Description of the task ▸
Answer from the report on sodium intake and heart strain:
(a) Above what estimated daily sodium intake was the association found?
(b) In which journal was the study published?
(c) How many echocardiograms underwent speckle-tracking analysis?

Excerpt to read ▸

(HealthDay)—Estimated sodium intake (ESI) above 3.7 g/day is associated with left ventricular longitudinal strain (LS), circumferential strain, and e' velocity, according to a study published in the Aug. 8 issue of the Journal of the American College of Cardiology.
Senthil Selvaraj, M.D., from Harvard Medical School in Boston, and colleagues performed speckle-tracking analysis on 2,996 Hypertension Genetic Epidemiology Network study echocardiograms with available urinary sodium data. The authors examined the correlations among ESI and LS, circumferential strain, and e' velocity.

Given entries ▸
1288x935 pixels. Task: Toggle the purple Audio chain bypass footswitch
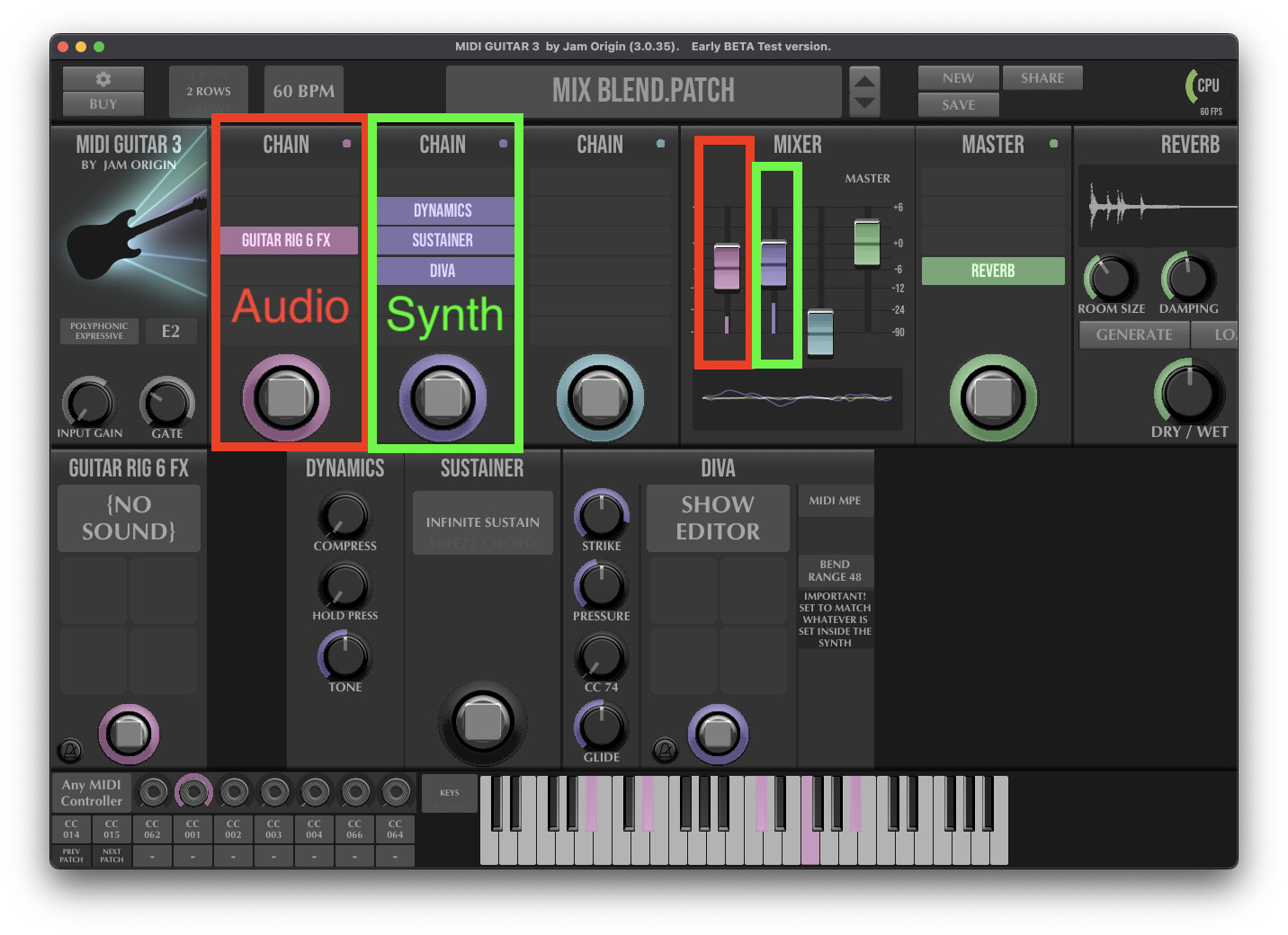coord(286,396)
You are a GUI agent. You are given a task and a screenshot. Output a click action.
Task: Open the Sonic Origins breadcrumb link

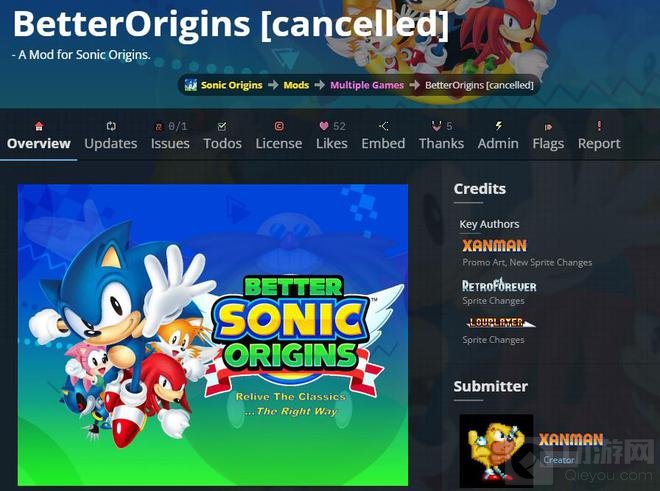coord(232,85)
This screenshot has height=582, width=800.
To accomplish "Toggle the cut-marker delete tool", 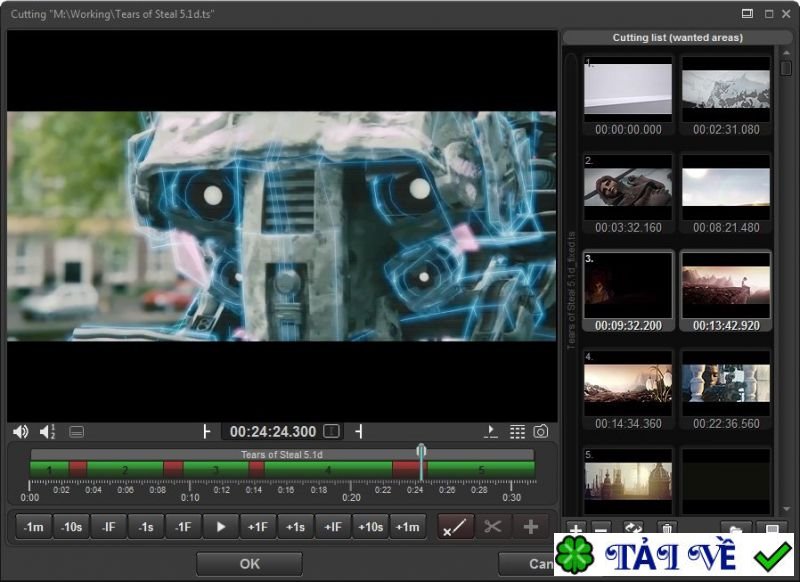I will [x=456, y=527].
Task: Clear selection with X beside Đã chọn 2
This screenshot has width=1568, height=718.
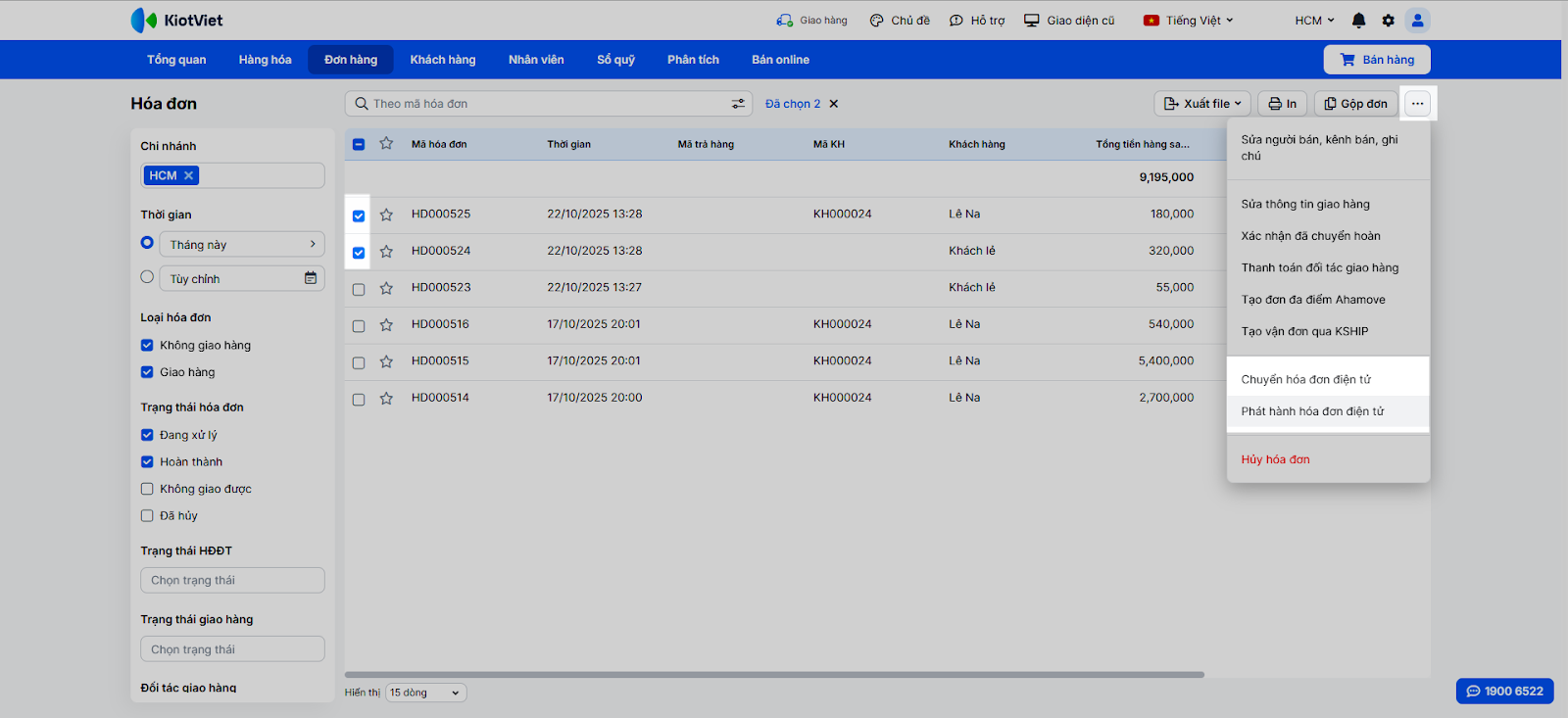Action: pos(834,104)
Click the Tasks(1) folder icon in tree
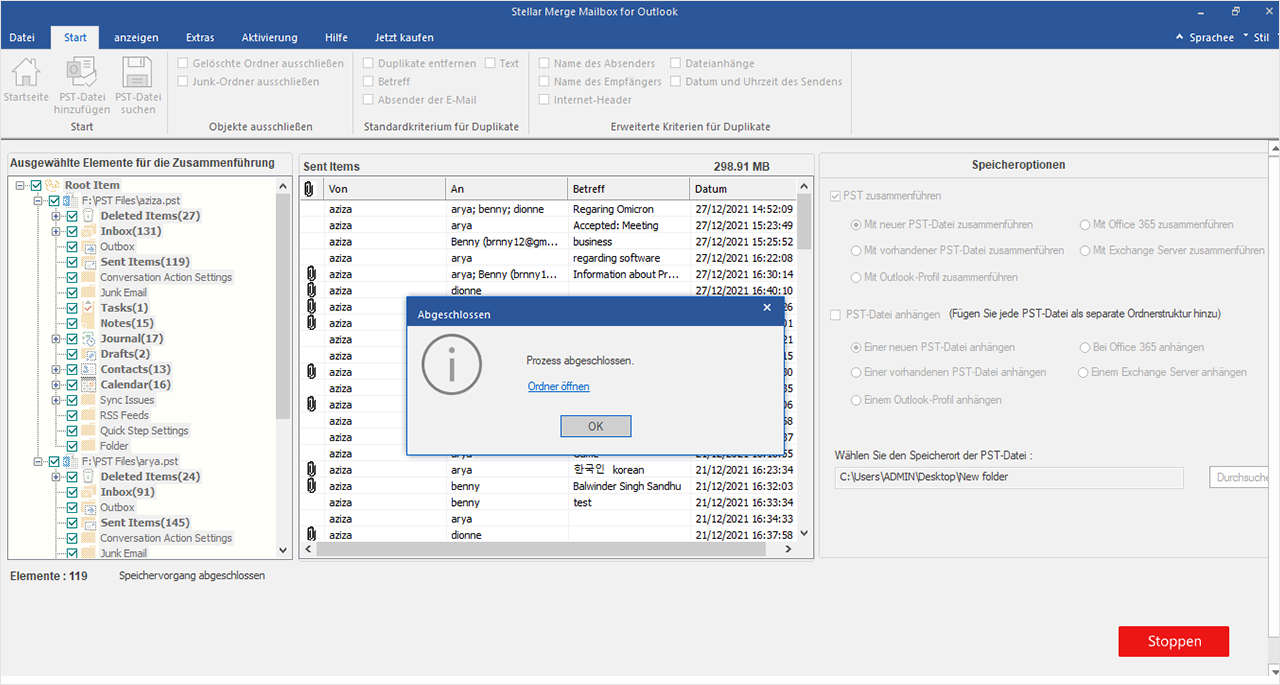This screenshot has height=685, width=1280. (x=89, y=308)
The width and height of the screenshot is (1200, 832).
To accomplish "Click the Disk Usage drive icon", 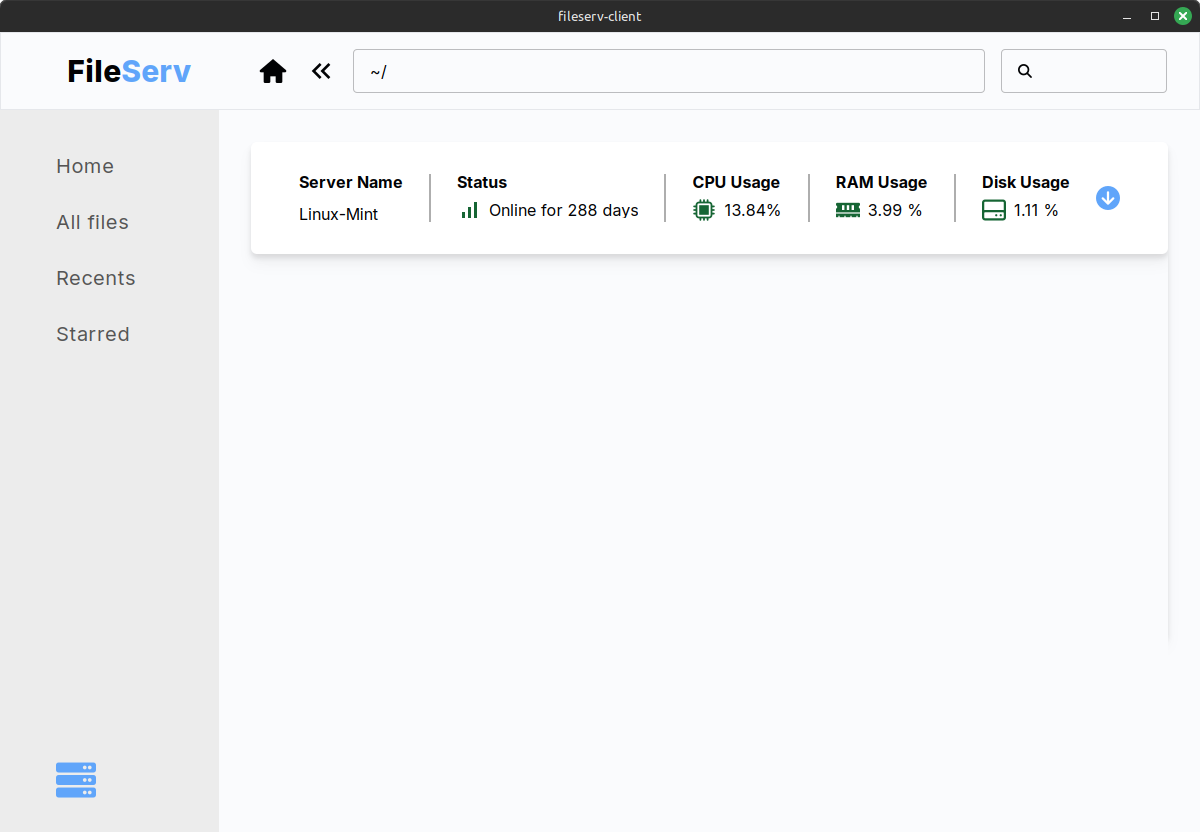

Exercise answer ▸
(a) 3.7 g/day
(b) The Journal of the American College of Cardiology
(c) 2,996